Data section:
__________________________________________________
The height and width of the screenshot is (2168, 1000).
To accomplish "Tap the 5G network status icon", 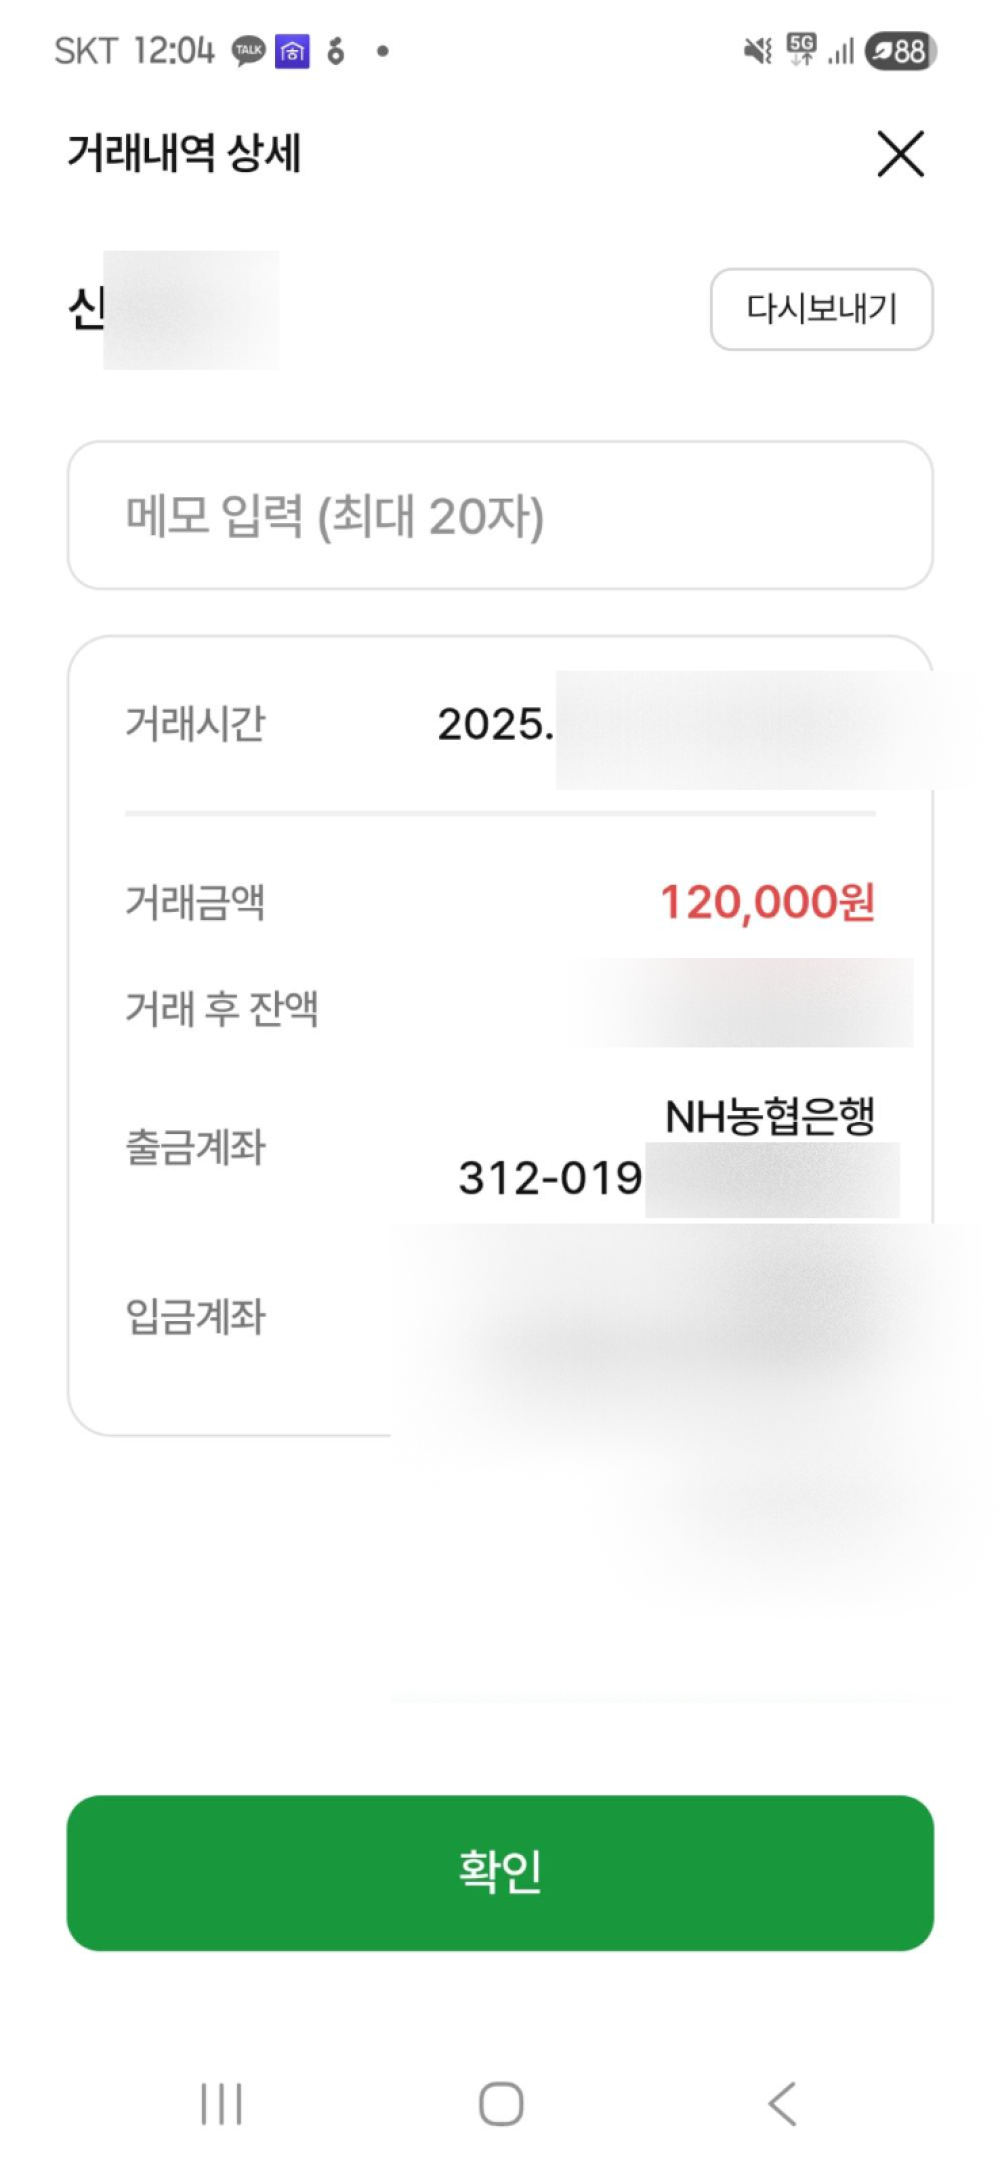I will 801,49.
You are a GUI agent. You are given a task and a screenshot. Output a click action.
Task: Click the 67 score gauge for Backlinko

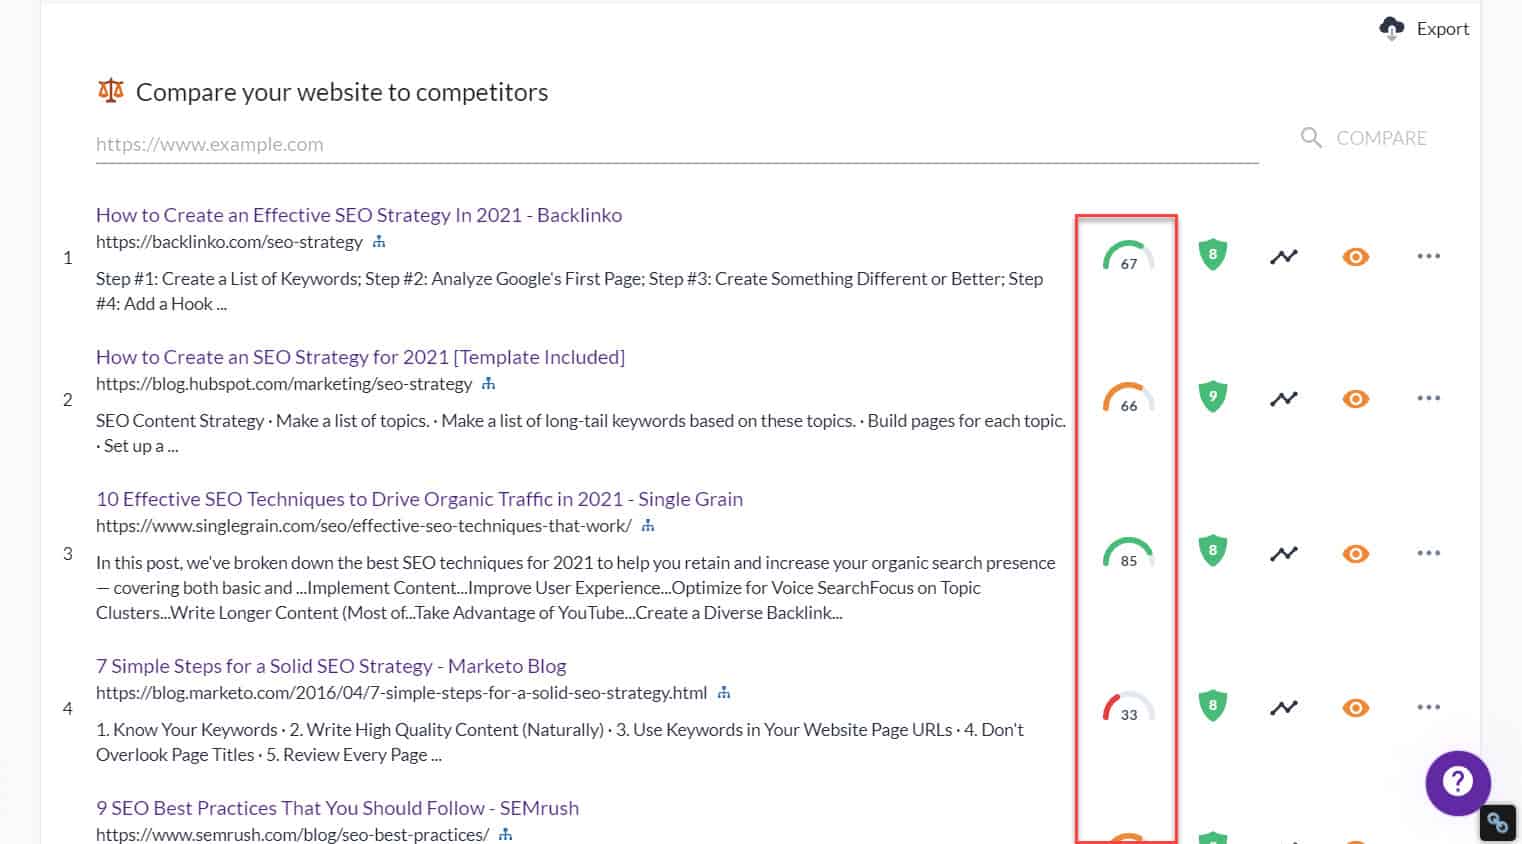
__________________________________________________
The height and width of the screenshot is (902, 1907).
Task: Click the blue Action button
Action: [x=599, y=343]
__________________________________________________
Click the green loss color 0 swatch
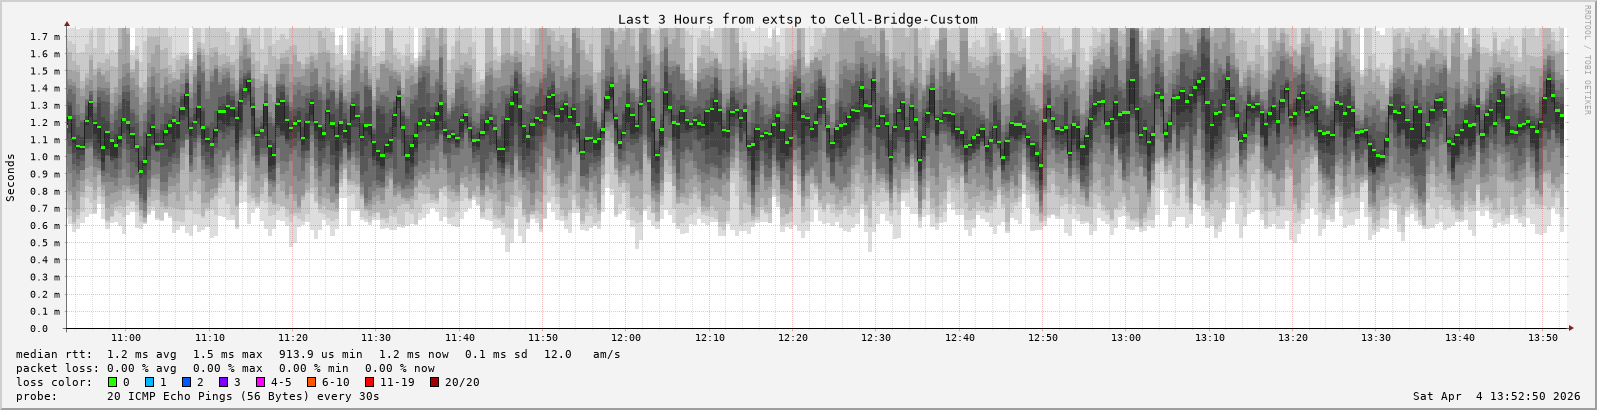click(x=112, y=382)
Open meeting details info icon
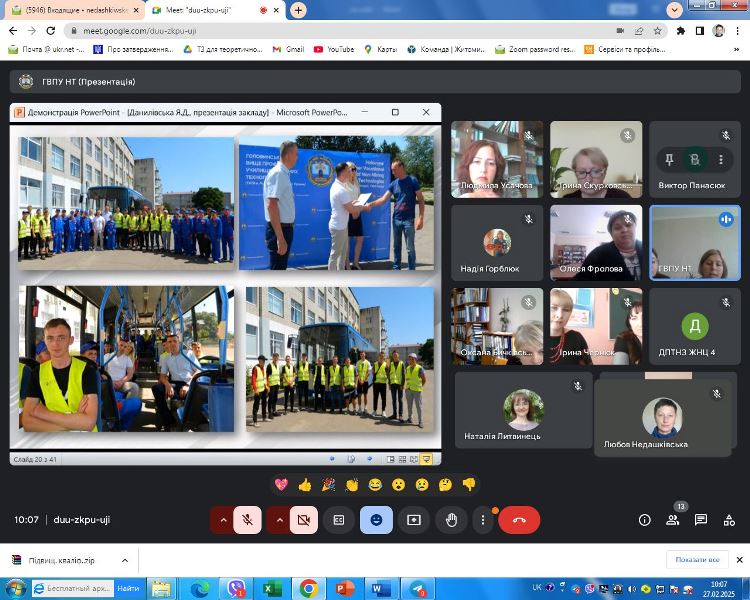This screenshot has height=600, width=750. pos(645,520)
__________________________________________________
Reproduce the lines of the material above verbatim, starting with the line that contains "You are a GUI" and ending with, and including, the line that contains "Task: Click the 67 score gauge for Backlinko".

Result for this task:
You are a GUI agent. You are given a task and a screenshot. Output a click action.
Task: Click the 67 score gauge for Backlinko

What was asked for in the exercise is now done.